It is well known that surface erosion varies with impact angle. Therefore, in order to predict the erosion behavior of the surface, erosion is calculated for different impact angles from 15° to 90° with 15° intervals. The proposed numerical methodology to study surface erosion is based on the material removal of an ensemble of single particle impacts with the same velocity but at different impact angles. For each impact angle, several different realizations of a surface are considered. For each realization several successive impacts of single particles are modeled. Particles are randomly positioned and oriented by generating a new set of random values for each series of impacts per surface realization. By using this methodology, we make sure that all possible impacts and impact interactions are reliably captured. The methodology is tested by simulating surface erosion of stainless steel AISI 304. The comparison between the obtained results and experiments shows a very good agreement in terms of surface erosion behavior (see figure).
Next, the methodology is employed to study the effect of solid particle shape on surface erosion (see figure). Four different particle shapes are used. Particle shapes are characterized by their angularity and aspect ratio. The effect of particle shape is typically included in erosion models by a measure of roundness (sphericity). However, it turns out that surface erosion is also a function of particle elongation that affects the rotational behavior during an impact and, hence, the actual material removal. The results show that surface erosion increases with increasing angularity and decreases with increasing aspect ratio.

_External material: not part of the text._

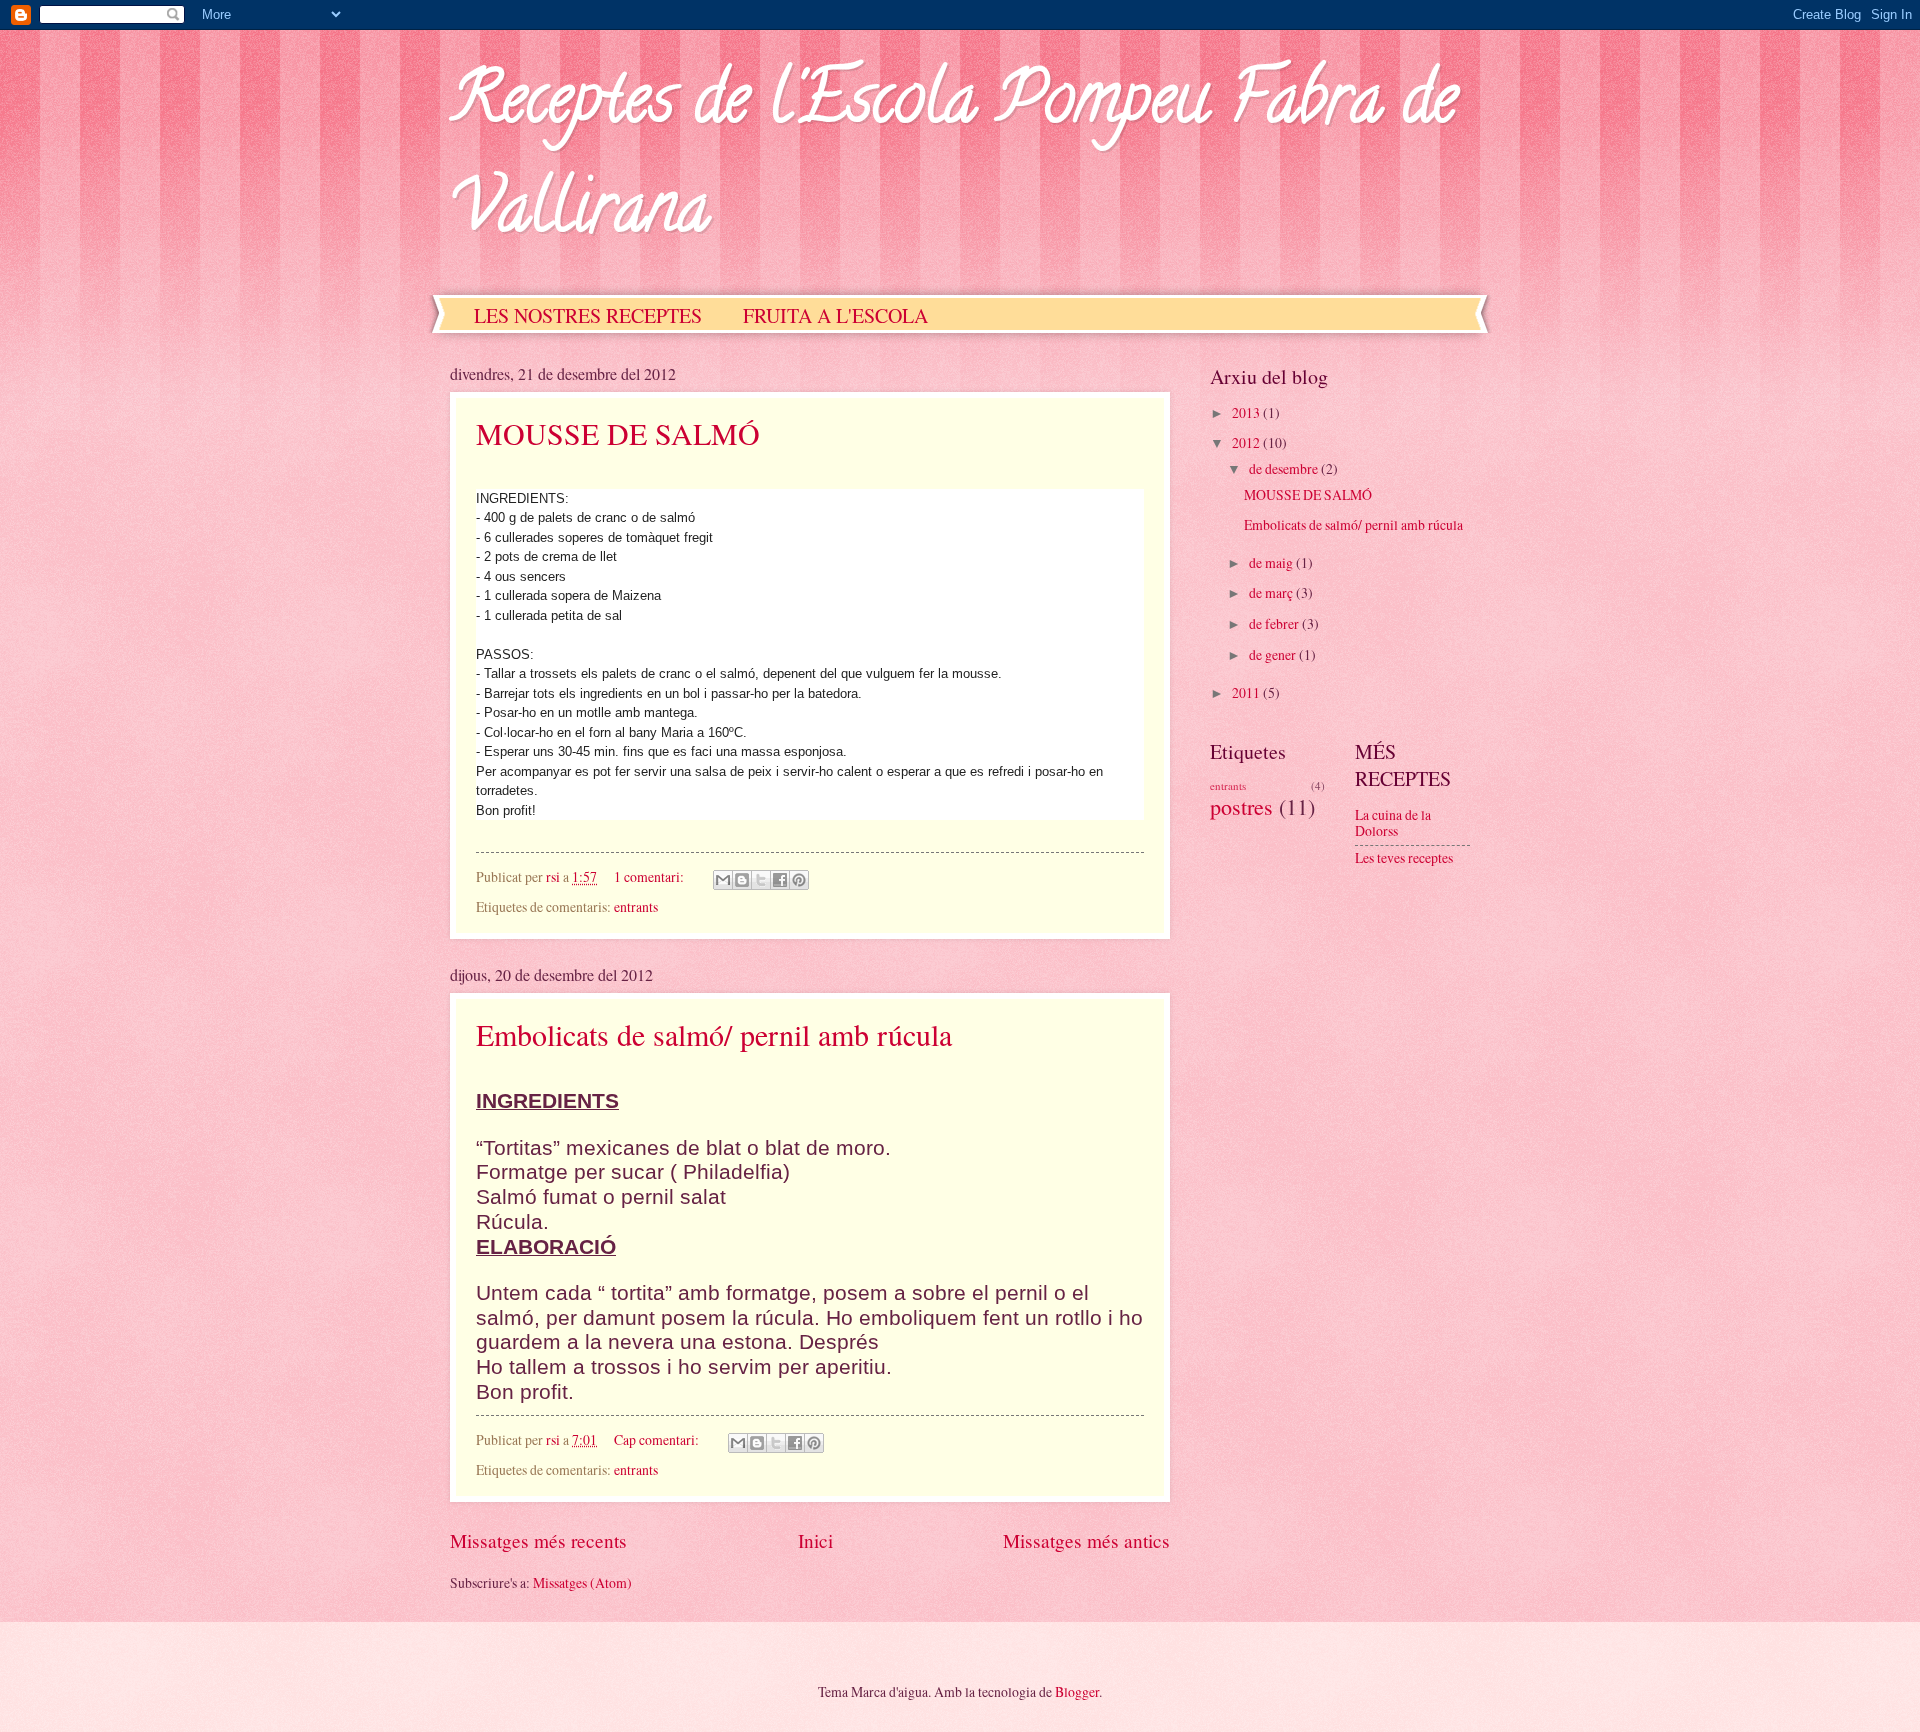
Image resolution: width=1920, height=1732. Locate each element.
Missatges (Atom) (582, 1582)
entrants (636, 906)
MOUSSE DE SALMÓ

Additional experiments are carried out at Fraunhofer IWM to measure surface erosion of stainless steel AISI 304 for round glass beads and broken glass particles which have high aspect ratio and angularity (see left figure). The obtained results are shown in the right figure. The surface erosion behavior for round glass particles is similar to the numerical results obtained for octagonal particles which have the lowest angularity and aspect ratio of the tested shapes. The surface erosion for the broken glass particles, on the other hand, shows a behavior closer to the numerical results obtained for particles with high angularity and aspect ratio such as rectangular particles.
We then formulate our findings as a modification term added to a widely used erosion model to explicitly include the effect of the particle shape. The modification is a function of angularity, aspect ratio and impact angle. The predictions of the modified erosion model are compared with numerical results (see figure). The comparison shows a good agreement indicating that our modification is able to properly describe the effect of the particle shape.